According to ASD, variations of the BADCANDY implant have been observed since October 2023 and attacks have continued through 2024 and 2025. The agency estimates as many as 400 devices in Australia were compromised with the malware since July 2025, including about 150 infections in October 2025. BADCANDY is described as a Lua-based web shell that operators have typically applied with a non-persistent modification after compromise to hide the device’s vulnerable status.
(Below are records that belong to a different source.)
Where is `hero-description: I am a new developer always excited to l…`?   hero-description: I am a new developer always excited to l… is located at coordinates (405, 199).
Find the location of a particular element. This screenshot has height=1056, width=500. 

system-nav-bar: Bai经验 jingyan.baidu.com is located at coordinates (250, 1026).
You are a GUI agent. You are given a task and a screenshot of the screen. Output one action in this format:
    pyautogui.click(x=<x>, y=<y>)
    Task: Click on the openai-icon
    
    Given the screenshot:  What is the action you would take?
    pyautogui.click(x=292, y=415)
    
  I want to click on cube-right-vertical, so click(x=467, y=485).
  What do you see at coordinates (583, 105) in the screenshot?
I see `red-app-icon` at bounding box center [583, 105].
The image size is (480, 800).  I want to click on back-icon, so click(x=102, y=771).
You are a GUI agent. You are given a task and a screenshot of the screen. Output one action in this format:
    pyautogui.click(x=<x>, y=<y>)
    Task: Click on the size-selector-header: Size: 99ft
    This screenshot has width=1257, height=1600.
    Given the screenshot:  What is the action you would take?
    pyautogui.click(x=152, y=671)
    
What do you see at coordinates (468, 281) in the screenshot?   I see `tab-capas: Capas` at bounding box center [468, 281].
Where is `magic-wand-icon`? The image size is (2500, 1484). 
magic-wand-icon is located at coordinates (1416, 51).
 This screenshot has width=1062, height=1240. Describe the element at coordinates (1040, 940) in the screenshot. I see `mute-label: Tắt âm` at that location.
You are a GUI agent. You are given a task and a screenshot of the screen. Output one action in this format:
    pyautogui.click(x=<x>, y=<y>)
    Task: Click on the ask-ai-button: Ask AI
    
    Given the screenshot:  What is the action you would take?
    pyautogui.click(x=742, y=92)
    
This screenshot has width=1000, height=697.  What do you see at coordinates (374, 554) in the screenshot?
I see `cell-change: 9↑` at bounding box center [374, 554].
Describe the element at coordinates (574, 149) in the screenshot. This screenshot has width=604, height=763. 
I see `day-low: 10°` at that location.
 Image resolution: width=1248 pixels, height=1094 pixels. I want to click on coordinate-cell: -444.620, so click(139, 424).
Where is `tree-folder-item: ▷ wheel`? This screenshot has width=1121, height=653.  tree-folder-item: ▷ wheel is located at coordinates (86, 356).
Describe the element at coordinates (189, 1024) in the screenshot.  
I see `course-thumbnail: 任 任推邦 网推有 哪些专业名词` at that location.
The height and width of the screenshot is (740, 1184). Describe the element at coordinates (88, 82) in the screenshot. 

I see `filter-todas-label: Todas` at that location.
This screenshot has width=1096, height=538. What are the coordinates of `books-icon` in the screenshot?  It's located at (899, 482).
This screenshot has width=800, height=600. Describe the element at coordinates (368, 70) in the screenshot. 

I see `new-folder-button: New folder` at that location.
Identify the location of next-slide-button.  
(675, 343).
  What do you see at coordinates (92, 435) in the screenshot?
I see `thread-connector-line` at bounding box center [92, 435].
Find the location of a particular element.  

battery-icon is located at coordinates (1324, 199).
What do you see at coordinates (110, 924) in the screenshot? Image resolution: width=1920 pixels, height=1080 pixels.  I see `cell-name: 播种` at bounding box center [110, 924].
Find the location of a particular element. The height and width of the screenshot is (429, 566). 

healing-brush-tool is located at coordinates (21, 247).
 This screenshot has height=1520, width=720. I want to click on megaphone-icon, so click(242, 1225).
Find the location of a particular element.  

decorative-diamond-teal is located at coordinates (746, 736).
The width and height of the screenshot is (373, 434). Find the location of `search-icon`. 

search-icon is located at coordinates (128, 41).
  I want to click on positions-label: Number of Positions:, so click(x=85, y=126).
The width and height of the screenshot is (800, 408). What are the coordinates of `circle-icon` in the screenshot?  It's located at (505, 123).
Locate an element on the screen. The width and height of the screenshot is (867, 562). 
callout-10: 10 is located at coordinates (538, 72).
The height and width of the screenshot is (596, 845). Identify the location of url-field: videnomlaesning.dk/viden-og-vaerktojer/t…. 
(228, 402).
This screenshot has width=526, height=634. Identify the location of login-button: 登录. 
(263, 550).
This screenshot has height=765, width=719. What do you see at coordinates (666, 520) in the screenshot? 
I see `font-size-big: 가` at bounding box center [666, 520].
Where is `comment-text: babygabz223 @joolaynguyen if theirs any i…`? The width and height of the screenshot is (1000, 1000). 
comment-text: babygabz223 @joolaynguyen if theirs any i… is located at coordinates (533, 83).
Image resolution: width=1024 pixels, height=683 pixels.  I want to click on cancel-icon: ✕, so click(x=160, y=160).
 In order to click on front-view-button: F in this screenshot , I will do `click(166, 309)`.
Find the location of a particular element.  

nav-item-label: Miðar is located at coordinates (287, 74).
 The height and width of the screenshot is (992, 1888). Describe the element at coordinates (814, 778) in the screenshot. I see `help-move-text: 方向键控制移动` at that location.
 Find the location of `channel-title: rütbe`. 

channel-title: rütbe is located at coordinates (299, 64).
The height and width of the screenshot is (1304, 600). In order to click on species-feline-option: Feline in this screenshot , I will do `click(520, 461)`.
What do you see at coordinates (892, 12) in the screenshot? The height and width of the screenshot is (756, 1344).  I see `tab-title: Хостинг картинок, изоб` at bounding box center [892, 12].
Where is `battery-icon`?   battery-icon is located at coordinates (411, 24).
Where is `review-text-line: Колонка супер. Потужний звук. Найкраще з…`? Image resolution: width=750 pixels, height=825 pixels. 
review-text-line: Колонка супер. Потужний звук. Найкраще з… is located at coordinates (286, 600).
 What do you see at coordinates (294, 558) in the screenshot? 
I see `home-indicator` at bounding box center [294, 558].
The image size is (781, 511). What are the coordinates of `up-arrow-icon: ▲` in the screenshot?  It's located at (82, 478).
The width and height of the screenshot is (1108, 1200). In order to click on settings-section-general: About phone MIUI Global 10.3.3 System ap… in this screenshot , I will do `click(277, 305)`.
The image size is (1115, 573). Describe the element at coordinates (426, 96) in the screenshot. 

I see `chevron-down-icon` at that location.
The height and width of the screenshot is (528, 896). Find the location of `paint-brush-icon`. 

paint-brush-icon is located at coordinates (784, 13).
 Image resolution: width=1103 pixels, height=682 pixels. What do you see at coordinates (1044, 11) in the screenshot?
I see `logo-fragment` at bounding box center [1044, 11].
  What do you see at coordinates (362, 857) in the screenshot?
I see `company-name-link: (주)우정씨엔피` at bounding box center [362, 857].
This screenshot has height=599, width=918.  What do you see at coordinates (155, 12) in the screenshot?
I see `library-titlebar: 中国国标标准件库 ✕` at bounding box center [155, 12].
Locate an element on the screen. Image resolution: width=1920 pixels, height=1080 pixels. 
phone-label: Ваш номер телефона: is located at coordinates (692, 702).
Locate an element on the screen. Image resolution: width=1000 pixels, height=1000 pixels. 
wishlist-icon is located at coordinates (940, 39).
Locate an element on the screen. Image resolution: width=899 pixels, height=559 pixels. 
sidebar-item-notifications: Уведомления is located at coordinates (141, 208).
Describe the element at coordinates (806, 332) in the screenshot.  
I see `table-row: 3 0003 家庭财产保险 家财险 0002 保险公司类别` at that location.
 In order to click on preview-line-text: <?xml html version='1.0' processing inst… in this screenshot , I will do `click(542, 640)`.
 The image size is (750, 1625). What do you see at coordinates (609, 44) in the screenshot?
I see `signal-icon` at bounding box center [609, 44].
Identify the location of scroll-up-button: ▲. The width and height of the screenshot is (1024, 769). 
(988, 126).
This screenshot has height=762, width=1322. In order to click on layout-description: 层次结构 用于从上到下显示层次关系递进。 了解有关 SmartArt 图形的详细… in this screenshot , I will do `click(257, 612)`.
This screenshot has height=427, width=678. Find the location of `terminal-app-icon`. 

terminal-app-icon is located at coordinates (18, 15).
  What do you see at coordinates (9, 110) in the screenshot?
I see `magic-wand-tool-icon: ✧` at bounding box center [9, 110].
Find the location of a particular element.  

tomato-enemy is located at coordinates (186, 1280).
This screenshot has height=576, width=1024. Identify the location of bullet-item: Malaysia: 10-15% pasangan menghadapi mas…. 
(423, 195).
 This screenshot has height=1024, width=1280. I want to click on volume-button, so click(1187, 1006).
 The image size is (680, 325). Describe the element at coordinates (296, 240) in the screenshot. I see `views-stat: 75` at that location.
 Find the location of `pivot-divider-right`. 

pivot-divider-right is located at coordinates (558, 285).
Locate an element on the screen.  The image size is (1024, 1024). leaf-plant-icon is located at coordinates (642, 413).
ASD noted the implant lacks persistence across reboots, but warned that if devices remain unpatched and exposed online, attackers can reintroduce the malware and regain access; the agency has observed re-exploitation of devices it had previously notified. ASD urged operators to apply patches, reduce public exposure of device web interfaces and follow Cisco’s hardening guidelines. It also recommended reviewing running configurations for unexpected privilege 15 accounts, removing suspicious account names such as “cisco_tac_admin” or similarly random strings, checking for unknown tunnel interfaces and reviewing TACACS+ command accounting logs where enabled.